Use the models for inference

Once training is done, you can use recognize to extract text.

pipeline = keras_ocr.pipeline.Pipeline(detector=detector, recognizer=recognizer)
image, lines = next(image_generators[0])
predictions = pipeline.recognize(images=[image])[0]
drawn = keras_ocr.tools.drawBoxes(
    image=image, boxes=predictions, boxes_format='predictions'
)
print(
    'Actual:', '\n'.join([' '.join([character for _, character in line]) for line in lines]),
    'Predicted:', [text for text, box in predictions]
)
plt.imshow(drawn)

Fine-tuning the detector

This example shows how to fine-tune the recognizer using an existing dataset. In this case, we will use the text segmentation dataset from ICDAR 2013, available from https://rrc.cvc.uab.es/?ch=1&com=downloads.

First, we download our dataset. keras-ocr provides a convenience function for this, which you are welcome to examine to understand how the dataset is downloaded and parsed.

An interactive version of this example on Google Colab is provided here.

data_dir = '.'

import os
import math
import imgaug
import numpy as np
import matplotlib.pyplot as plt
import sklearn.model_selection
import tensorflow as tf

import keras_ocr

dataset = keras_ocr.datasets.get_icdar_2013_detector_dataset(
    cache_dir='.',
    skip_illegible=False
)

Now we split the dataset into training and validation.

train, validation = sklearn.model_selection.train_test_split(
    dataset, train_size=0.8, random_state=42
)
augmenter = imgaug.augmenters.Sequential([
    imgaug.augmenters.Affine(
    scale=(1.0, 1.2),
    rotate=(-5, 5)
    ),
    imgaug.augmenters.GaussianBlur(sigma=(0, 0.5)),
    imgaug.augmenters.Multiply((0.8, 1.2), per_channel=0.2)
])
generator_kwargs = {'width': 640, 'height': 640}
training_image_generator = keras_ocr.datasets.get_detector_image_generator(
    labels=train,
    augmenter=augmenter,
    **generator_kwargs
)
validation_image_generator = keras_ocr.datasets.get_detector_image_generator(
    labels=validation,
    **generator_kwargs
)

We can visualize what the samples look like pretty easily.

image, lines, confidence = next(training_image_generator)
canvas = keras_ocr.tools.drawBoxes(image=image, boxes=lines, boxes_format='lines')
plt.imshow(canvas)

Now we can build the detector and train it.

detector = keras_ocr.detection.Detector()

batch_size = 1
training_generator, validation_generator = [
    detector.get_batch_generator(
        image_generator=image_generator, batch_size=batch_size
    ) for image_generator in
    [training_image_generator, validation_image_generator]
]
detector.model.fit_generator(
    generator=training_generator,
    steps_per_epoch=math.ceil(len(train) / batch_size),
    epochs=1000,
    workers=0,
    callbacks=[
        tf.keras.callbacks.EarlyStopping(restore_best_weights=True, patience=5),
        tf.keras.callbacks.CSVLogger(os.path.join(data_dir, 'detector_icdar2013.csv')),
        tf.keras.callbacks.ModelCheckpoint(filepath=os.path.join(data_dir, 'detector_icdar2013.h5'))

ACTIONS TO TAKE —
**a.** Name every module brought in by an import statement in the keras-ocr tutorial excerpt.
**b.** Carry the keras-ocr tutorial excerpt forward, picking up right after its last line.

DATA EXTRACT —
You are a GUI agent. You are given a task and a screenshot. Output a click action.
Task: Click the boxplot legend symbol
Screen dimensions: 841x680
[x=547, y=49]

THE RESULTS —
**a.** os, math, imgaug, numpy, matplotlib.pyplot, sklearn.model_selection, tensorflow, keras_ocr

**b.**
    ],
    validation_data=validation_generator,
    validation_steps=math.ceil(len(validation) / batch_size)
)

Weights can be loaded into the model attribute of the detector. This is how you can reuse the weights later.

detector.model.load_weights(os.path.join(data_dir, 'detector_icdar2013.h5'))

Fine-tuning the recognizer

This example shows how to fine-tune the recognizer using an existing dataset. In this case, we will use the “Born Digital” dataset from https://rrc.cvc.uab.es/?ch=1&com=downloads

First, we download our dataset. Below we get both the training and test datasets, but we only use the training dataset. The training dataset consists of a single folder containing images, each of which has a single word in it.

An interactive version of this example on Google Colab is provided here.

import random
import string
import math
import itertools
import os

import numpy as np
import imgaug
import matplotlib.pyplot as plt
import tensorflow as tf
import sklearn.model_selection

import keras_ocr

assert tf.config.list_physical_devices('GPU'), 'No GPU is available.'

train_labels = keras_ocr.datasets.get_born_digital_recognizer_dataset(
    split='train',
    cache_dir='.'
)
test_labels = keras_ocr.datasets.get_born_digital_recognizer_dataset(
    split='test',
    cache_dir='.'
)
train_labels = [(filepath, box, word.lower()) for filepath, box, word in train_labels]
test_labels = [(filepath, box, word.lower()) for filepath, box, word in test_labels]

We next build our recognizer, using the default options to get a pretrained model.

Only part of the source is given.